NUC-1031 in combination with cisplatin for first-line treatment of advanced biliary tract cancer.

TPS4156 Background: Cisplatin and gemcitabine (CisGem) is the global standard of care for 1st-line treatment of patients (pts) with advanced biliary tract cancer (BTC). No agents have regulatory approval for this disease. CisGem achieves an objective response rate (ORR) of 26% and median overall survival (OS) of 11.7 months (ABC-02). Key cancer resistance mechanisms limit gemcitabine efficacy. NUC-1031, a phosphoramidate transformation of gemcitabine, is designed to overcome resistance mechanisms associated with poor gemcitabine response. Promising signs of efficacy have been observed with single agent in a phase I study in solid tumors (Blagden et al 2018) and in the phase Ib ABC-08 study of NUC-1031 + cisplatin 25 mg /m2 d1, d8 q 21 days for the 1st-line treatment of advanced BTC. 14 pts have been enrolled across 2 cohorts (NUC-1031: 625 mg/m2 and 725 mg/m2). In 11 pts evaluable for response ORR was 64% (1 CR, 6 PRs) and DCR was 73%. PFS/OS data is maturing. The combination was very well-tolerated with no unexpected adverse events or dose-limiting toxicities. The RP2D in combination with cisplatin is 725 mg/ m2. Safety, coupled with encouraging efficacy signal has led to initiation of a global Phase III development program. Methods: A Phase III, open-label, randomized head-to-head study of NUC-1031 + cisplatin versus CisGem for the 1st-line treatment of advanced BTC will include pts ≥18 years with histologically- or cytologically-proven BTC (including cholangiocarcinoma, gallbladder, or ampullary cancer), that is not resectable and who have had no prior systemic chemotherapy for locally advanced/metastatic disease.
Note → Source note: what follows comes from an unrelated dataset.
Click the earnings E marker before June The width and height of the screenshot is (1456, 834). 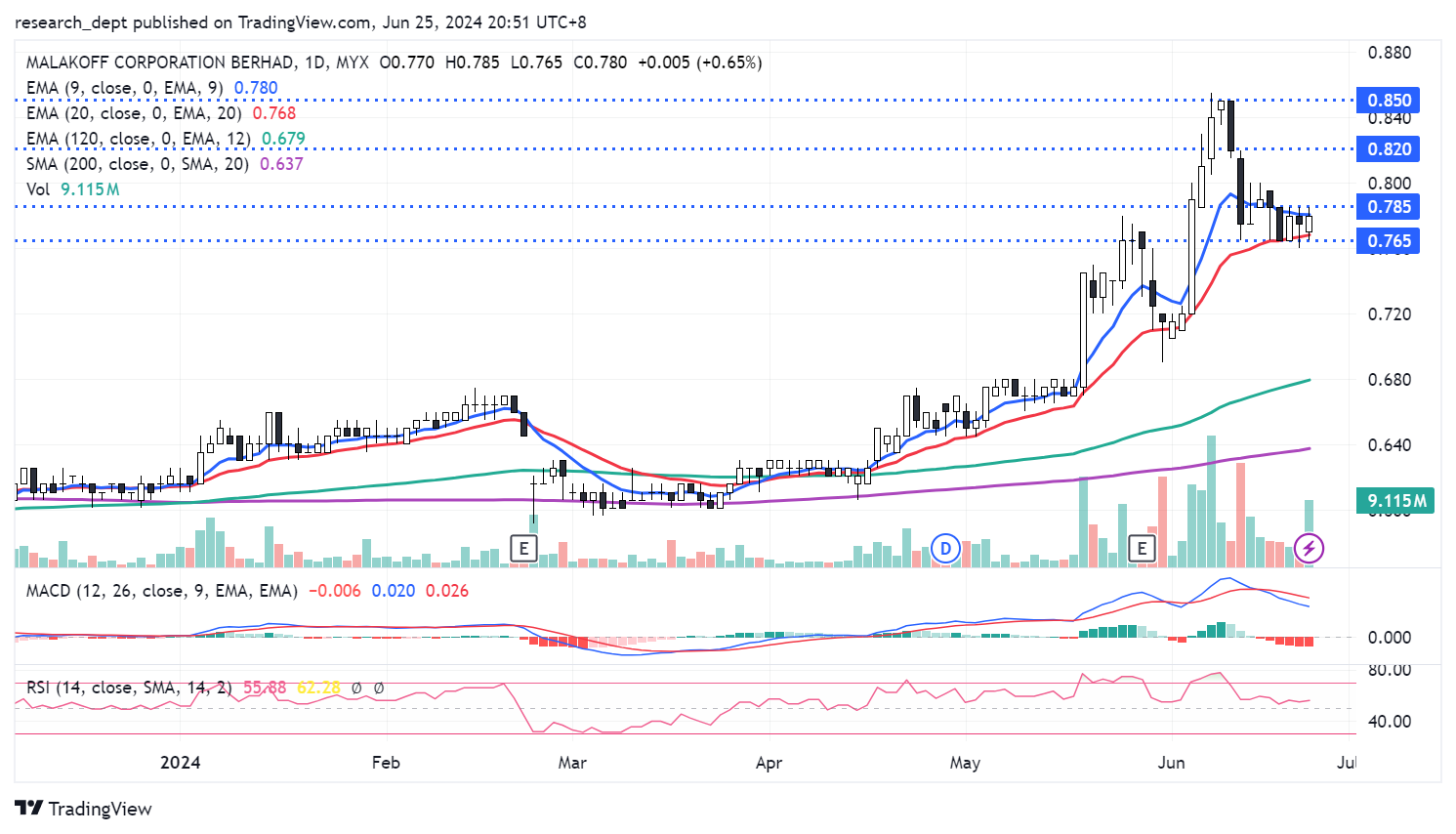pos(1142,548)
A total of 828 pts will be randomized (1:1) to either 725 mg/m2 NUC-1031 + 25 mg/m2 cisplatin or 1000 mg/m2 gemcitabine + 25 mg/m2 cisplatin, administered on Days 1 and 8 of a 21-day cycle, respectively. Primary objectives are OS and ORR. Secondary objectives include further measurements of efficacy, safety, pharmacokinetics, and patient-reported quality of life. The study will be conducted at approximately 120 sites across North America, Europe and Asia Pacific countries. Clinical trial information: NCT02351765.